### Exercise
Carry over the rows, starting with the line containing "Task: Open the 文件 menu" and going on through the end of the rows, with 143 added to every coordinate in the answers. Leave the pictures out of your answer.

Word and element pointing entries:

━━━━━━━━━━━━━━━━

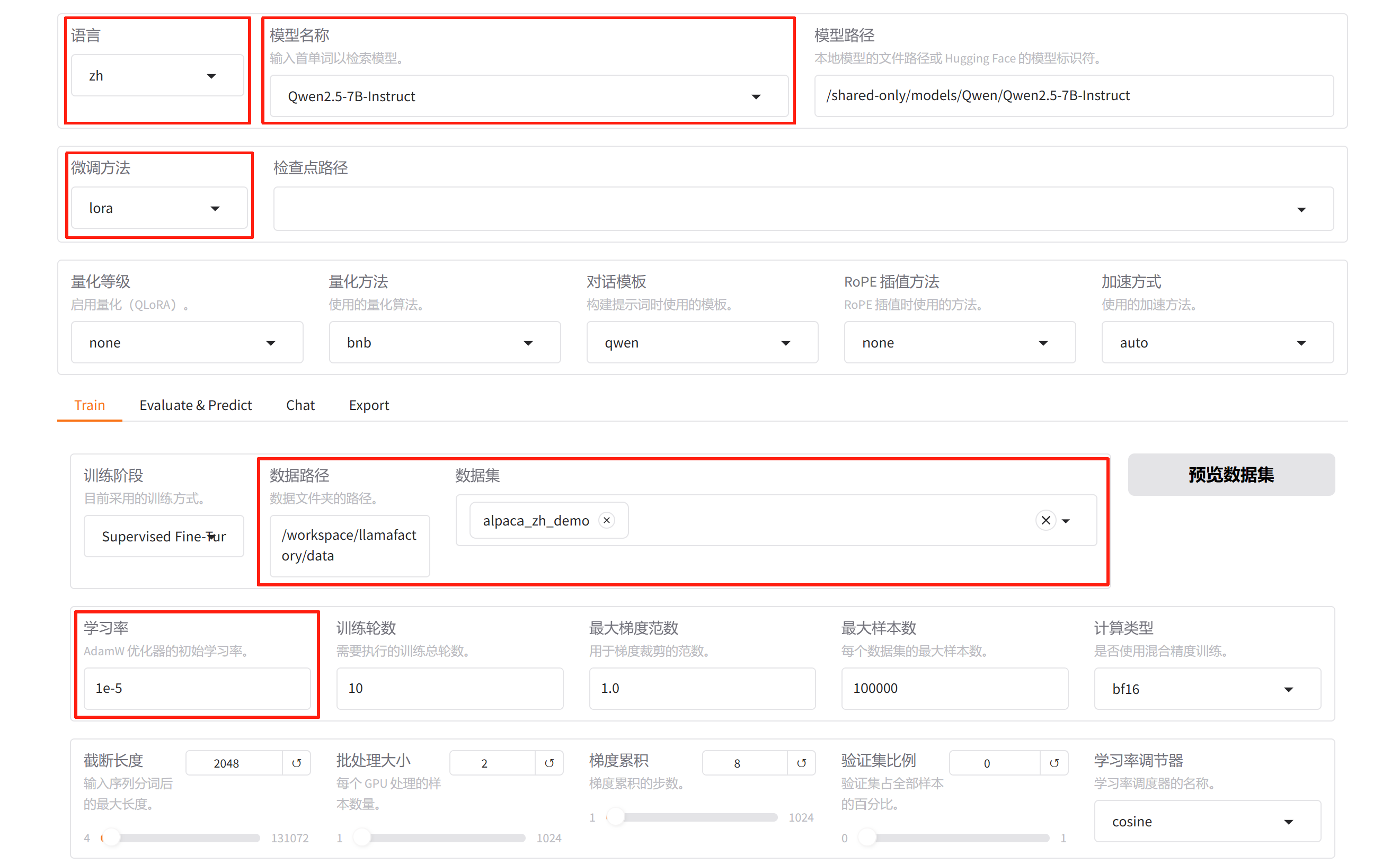Click the 验证集比例 slider handle

(869, 838)
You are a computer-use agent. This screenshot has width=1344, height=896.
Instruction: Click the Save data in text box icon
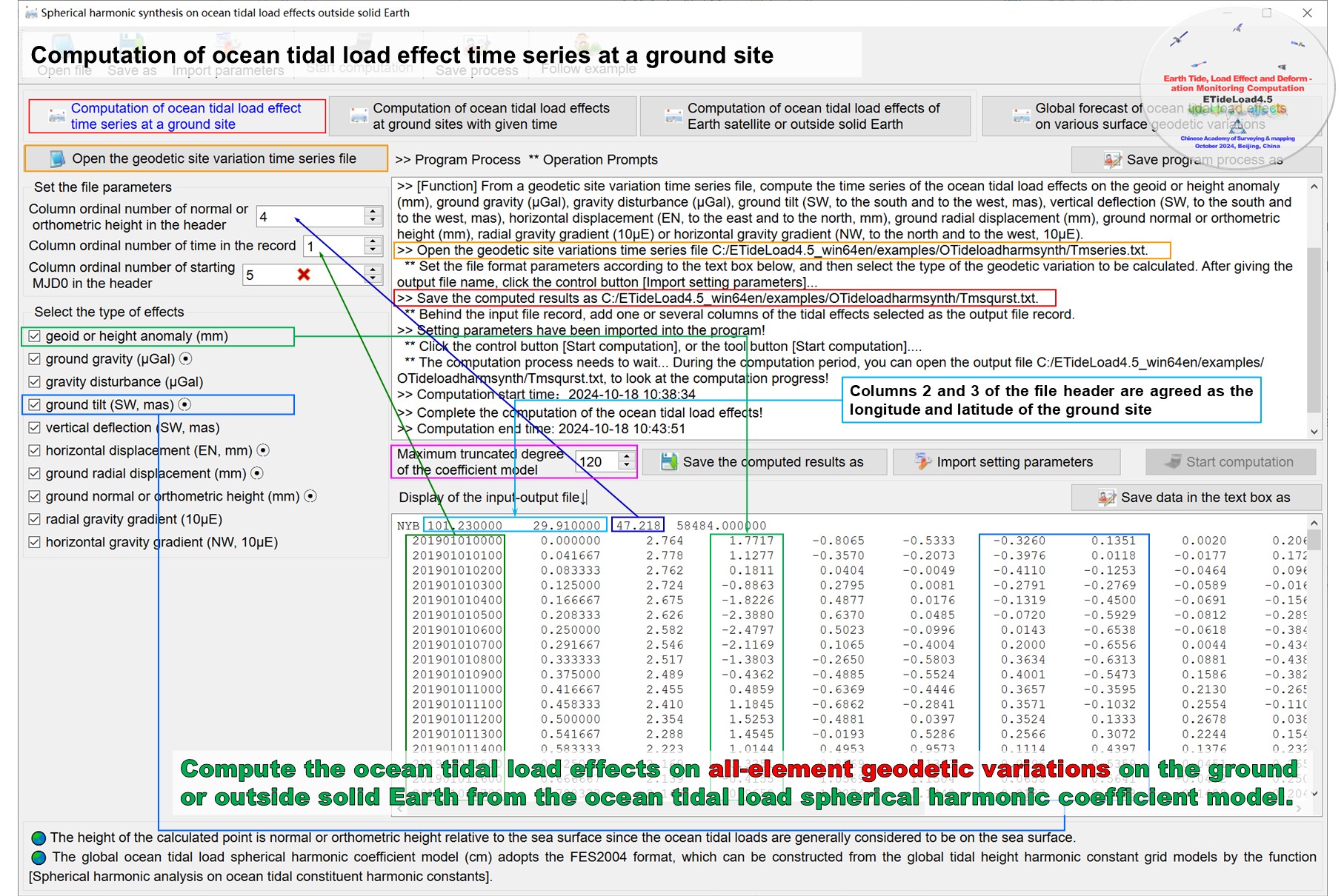1107,498
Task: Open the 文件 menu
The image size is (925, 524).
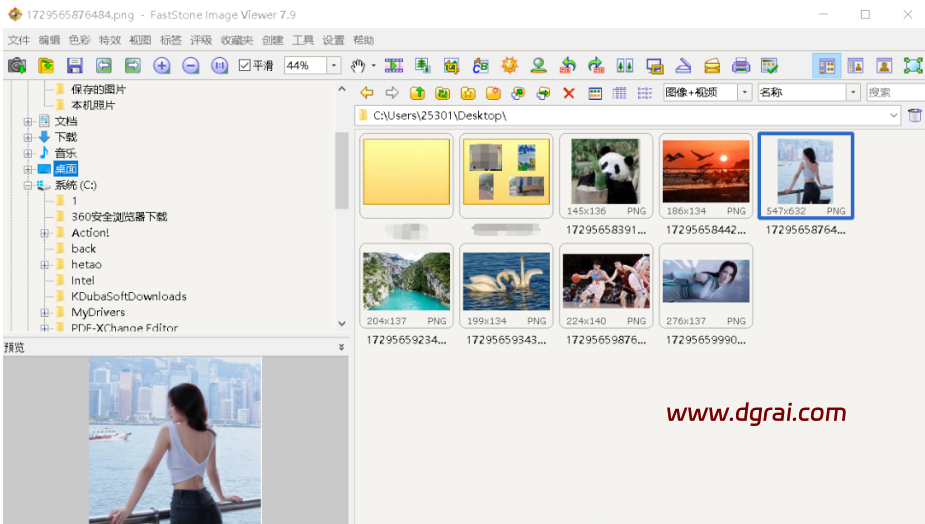Action: (x=19, y=40)
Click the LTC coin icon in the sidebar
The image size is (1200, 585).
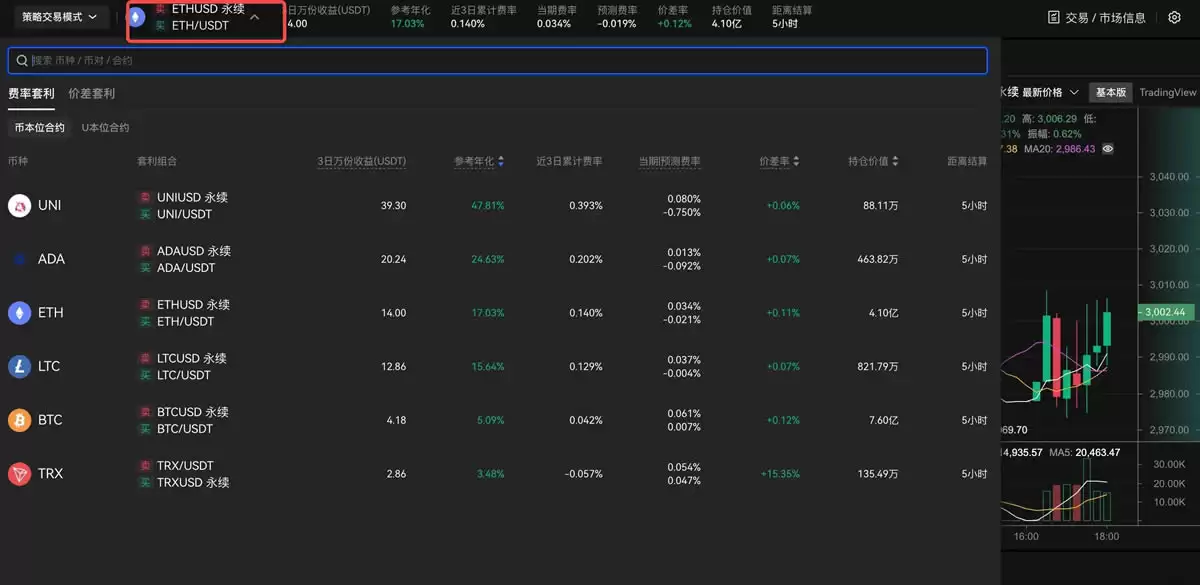click(x=18, y=366)
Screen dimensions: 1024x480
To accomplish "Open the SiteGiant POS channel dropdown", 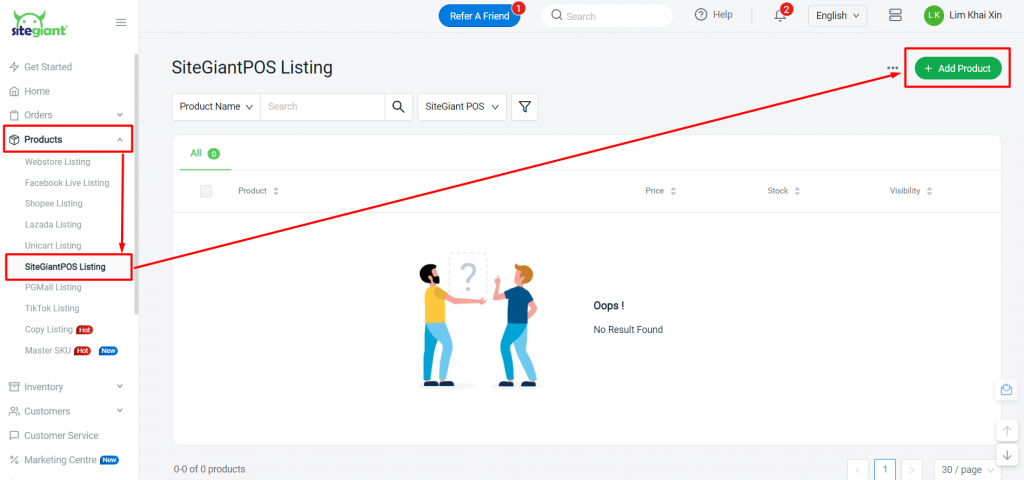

━━━━━━━━━━━━━━━━

### Result of the task
Task: Open the 文件 menu
The image size is (925, 524).
Action: (x=162, y=183)
Click the LTC coin icon in the sidebar
The image size is (1200, 585).
click(x=161, y=509)
Screen dimensions: 1024x480
To accomplish "Open the SiteGiant POS channel dropdown", 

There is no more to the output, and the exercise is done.